Some hospitals and most physician offices are worried about the proliferation of in-store clinics, and have been for some time now. But despite the fact that they don't make money for many of the grocery and drug stores that offer them, they're not going away.

On the contrary, they're growing by leaps and bounds, and Tuesday's story about plans by CVS Caremark Corp. to double the number of in-store medical clinics it operates within the next five years only reinforces that view.

As a group, hospital leaders aren't worried they will lose a lot of business to such clinics—they offer vastly different services, after all—but they know the clinics have the potential to hurt their branding strategy, especially health systems that have a variety of outpatient offerings.

For example, these MinuteClinics are proliferating at CVS stores, with CVS's brand name getting the exposure. To that end, many hospitals have tried to lock up their service areas through deals with retailers to provide clinicians and supervise these clinics in return for carrying the hospital's brand name. That's smart.

Physician practices, especially family medicine and other primary care areas, are worried too, but not for the same reasons. The threat to them is a lot bigger.

Nationally, their associations call for regulations to be imposed on the clinics, from requiring them to have direct physician supervision to more draconian regulations—all the way to outlawing them entirely. Their stated fear is that such clinics could lead to a reduction in patient care standards, and that so-called physician extenders aren't qualified to make recommendations for patients who mostly visit the clinics outside normal business hours for minor ailments like a child's ear infection or the common cold.
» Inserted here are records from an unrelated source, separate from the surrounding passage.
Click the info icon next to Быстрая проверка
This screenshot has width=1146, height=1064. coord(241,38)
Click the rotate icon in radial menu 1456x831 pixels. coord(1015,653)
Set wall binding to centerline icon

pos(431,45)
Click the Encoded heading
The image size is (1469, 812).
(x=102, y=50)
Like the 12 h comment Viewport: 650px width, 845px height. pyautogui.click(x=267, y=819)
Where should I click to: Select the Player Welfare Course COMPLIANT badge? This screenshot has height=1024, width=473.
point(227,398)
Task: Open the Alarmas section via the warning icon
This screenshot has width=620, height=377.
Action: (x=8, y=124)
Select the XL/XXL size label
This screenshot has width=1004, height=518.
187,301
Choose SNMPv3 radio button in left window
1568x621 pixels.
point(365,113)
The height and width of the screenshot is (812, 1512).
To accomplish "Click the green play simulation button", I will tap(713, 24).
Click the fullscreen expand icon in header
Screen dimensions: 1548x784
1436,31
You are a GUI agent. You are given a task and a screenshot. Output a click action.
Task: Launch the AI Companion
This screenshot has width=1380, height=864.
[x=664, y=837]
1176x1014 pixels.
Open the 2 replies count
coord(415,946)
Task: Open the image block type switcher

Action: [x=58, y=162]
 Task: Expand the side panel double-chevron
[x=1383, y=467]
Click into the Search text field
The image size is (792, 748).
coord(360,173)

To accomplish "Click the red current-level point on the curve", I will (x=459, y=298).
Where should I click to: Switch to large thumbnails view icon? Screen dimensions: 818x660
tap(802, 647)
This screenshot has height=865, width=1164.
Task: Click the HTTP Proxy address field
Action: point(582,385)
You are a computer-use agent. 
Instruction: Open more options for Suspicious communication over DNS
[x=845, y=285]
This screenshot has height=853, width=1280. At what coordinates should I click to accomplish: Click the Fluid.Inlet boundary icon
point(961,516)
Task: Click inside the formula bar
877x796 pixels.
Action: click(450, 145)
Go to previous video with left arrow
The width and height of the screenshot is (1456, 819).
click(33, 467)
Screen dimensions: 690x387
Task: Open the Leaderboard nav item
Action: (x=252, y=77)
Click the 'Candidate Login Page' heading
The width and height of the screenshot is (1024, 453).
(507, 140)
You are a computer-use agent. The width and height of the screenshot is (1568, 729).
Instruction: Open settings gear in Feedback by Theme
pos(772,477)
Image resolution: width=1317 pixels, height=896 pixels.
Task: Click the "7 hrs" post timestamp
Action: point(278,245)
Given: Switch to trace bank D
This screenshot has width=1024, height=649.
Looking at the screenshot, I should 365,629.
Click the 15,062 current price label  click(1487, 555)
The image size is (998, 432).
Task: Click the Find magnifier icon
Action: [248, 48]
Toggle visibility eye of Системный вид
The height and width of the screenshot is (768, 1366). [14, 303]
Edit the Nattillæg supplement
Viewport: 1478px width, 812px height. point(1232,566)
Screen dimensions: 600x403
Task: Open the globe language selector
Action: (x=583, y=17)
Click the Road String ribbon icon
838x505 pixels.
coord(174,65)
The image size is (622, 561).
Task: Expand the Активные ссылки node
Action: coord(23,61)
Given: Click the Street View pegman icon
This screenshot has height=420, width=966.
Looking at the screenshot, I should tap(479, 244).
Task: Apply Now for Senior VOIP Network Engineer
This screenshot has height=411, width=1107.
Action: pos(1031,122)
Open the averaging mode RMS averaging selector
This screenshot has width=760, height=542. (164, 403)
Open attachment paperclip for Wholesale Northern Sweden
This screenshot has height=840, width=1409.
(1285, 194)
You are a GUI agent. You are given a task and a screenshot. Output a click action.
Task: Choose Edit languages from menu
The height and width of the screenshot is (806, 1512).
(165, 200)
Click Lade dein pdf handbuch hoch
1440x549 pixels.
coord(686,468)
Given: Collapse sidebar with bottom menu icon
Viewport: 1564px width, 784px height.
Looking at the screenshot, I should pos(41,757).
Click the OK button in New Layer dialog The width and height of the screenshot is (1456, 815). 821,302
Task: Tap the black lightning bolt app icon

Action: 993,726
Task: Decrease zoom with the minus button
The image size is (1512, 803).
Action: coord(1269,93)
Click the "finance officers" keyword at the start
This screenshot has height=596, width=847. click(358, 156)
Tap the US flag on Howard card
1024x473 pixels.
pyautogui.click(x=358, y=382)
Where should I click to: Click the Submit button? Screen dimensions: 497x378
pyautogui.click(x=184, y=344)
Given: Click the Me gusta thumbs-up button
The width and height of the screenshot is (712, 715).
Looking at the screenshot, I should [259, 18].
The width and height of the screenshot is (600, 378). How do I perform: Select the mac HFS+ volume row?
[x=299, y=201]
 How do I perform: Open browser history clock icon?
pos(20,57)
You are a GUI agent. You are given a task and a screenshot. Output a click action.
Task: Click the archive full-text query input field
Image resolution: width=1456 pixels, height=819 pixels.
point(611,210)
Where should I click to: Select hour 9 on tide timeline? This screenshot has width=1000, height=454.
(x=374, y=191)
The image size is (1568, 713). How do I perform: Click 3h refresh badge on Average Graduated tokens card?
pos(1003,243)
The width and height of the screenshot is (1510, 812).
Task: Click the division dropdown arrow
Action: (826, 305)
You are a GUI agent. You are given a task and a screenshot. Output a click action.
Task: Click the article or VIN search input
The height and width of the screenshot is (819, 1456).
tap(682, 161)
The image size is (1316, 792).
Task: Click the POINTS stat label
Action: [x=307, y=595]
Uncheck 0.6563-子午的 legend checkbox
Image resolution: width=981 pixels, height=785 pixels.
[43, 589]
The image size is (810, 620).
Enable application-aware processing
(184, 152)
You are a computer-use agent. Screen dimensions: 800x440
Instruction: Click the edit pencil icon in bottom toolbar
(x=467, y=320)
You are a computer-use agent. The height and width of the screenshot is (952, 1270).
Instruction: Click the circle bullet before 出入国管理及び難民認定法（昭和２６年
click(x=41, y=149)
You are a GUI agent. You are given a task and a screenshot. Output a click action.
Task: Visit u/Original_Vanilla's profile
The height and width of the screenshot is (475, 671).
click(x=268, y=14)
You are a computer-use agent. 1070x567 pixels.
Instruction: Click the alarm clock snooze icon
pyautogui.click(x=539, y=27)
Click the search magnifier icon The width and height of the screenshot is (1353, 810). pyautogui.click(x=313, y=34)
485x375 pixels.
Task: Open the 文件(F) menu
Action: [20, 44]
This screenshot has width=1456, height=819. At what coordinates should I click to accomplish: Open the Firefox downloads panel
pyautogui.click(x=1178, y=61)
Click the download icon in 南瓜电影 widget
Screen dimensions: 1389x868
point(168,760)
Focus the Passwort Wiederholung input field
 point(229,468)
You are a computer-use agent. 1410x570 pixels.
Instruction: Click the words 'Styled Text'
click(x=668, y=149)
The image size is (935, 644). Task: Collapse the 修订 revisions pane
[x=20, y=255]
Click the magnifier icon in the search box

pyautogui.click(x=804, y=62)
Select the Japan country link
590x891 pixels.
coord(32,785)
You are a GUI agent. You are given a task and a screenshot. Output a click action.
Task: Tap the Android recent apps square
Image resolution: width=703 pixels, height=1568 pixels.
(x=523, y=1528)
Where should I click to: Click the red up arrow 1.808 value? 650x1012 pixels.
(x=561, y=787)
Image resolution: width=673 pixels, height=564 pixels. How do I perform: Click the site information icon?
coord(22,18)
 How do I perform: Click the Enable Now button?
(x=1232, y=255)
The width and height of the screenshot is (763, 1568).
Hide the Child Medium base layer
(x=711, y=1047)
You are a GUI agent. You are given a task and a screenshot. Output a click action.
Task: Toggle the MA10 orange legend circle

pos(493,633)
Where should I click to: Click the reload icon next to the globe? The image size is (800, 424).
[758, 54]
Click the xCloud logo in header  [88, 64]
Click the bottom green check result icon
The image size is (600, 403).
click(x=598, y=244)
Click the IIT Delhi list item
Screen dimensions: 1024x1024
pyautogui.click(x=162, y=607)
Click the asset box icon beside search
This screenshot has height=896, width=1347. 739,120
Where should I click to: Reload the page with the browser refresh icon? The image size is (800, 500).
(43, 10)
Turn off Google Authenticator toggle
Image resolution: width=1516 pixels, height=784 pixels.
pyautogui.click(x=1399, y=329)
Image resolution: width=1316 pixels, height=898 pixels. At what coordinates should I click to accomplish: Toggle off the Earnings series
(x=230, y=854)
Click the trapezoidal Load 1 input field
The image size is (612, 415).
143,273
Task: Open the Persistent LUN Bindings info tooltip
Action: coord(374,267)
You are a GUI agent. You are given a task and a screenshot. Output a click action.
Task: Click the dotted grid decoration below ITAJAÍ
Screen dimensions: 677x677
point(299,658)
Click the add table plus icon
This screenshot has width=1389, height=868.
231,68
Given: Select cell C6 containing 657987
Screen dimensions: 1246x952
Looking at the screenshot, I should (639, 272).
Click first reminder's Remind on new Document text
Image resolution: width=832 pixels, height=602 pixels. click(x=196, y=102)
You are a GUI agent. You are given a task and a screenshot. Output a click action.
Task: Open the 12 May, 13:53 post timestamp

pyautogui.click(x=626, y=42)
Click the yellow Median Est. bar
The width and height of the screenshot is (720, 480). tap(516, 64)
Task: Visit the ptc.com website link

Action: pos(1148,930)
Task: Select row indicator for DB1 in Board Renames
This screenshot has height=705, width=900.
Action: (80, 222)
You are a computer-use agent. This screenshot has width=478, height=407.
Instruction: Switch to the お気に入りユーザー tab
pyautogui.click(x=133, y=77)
They also seem to have a visceral objection to potential conflicts of interest between the caregivers and the store that supports them—in other words, they fear that such clinicians will push patients to purchase expensive drugs and other treatments from the stores that house them. I think that pressure is more subtle, patient purchasing decisions will likely have a lot more to do with convenience than any push from caregivers.

I have no problem with noting the conflict, but where were these physician groups as hundreds of their members, physicians all, began offering much more expensive office-based ancillary services, such as imaging, in which they have a financial interest? In any case, that argument seems like a dead end, because it's not the true reason independent physician practices feel threatened.

Really, the argument is about market share. After all, CVS admits the clinics can't stand on their own financially. They're a loss leader for getting more traffic into the drugstores. But clearly, they do drive traffic, and sales, in the store.

With about 500 clinics in 25 states, CVS alone has already made a huge dent in the market, and as more people gain insurance under the healthcare reform law and as the population ages, they will continue to proliferate. Why is that a bad thing? We clearly don't have the number of primary care physicians to treat these patients when they gain insurance.

The real question is whether physician offices, many still mired in paper processes and banker's hours, will adapt. It doesn't make sense to directly compete, because of the loss leader problem principally, but also because a small physician office can't begin to directly compete with a behemoth like CVS.

Philip Betbeze

Philip Betbeze is the senior leadership editor at HealthLeaders Media.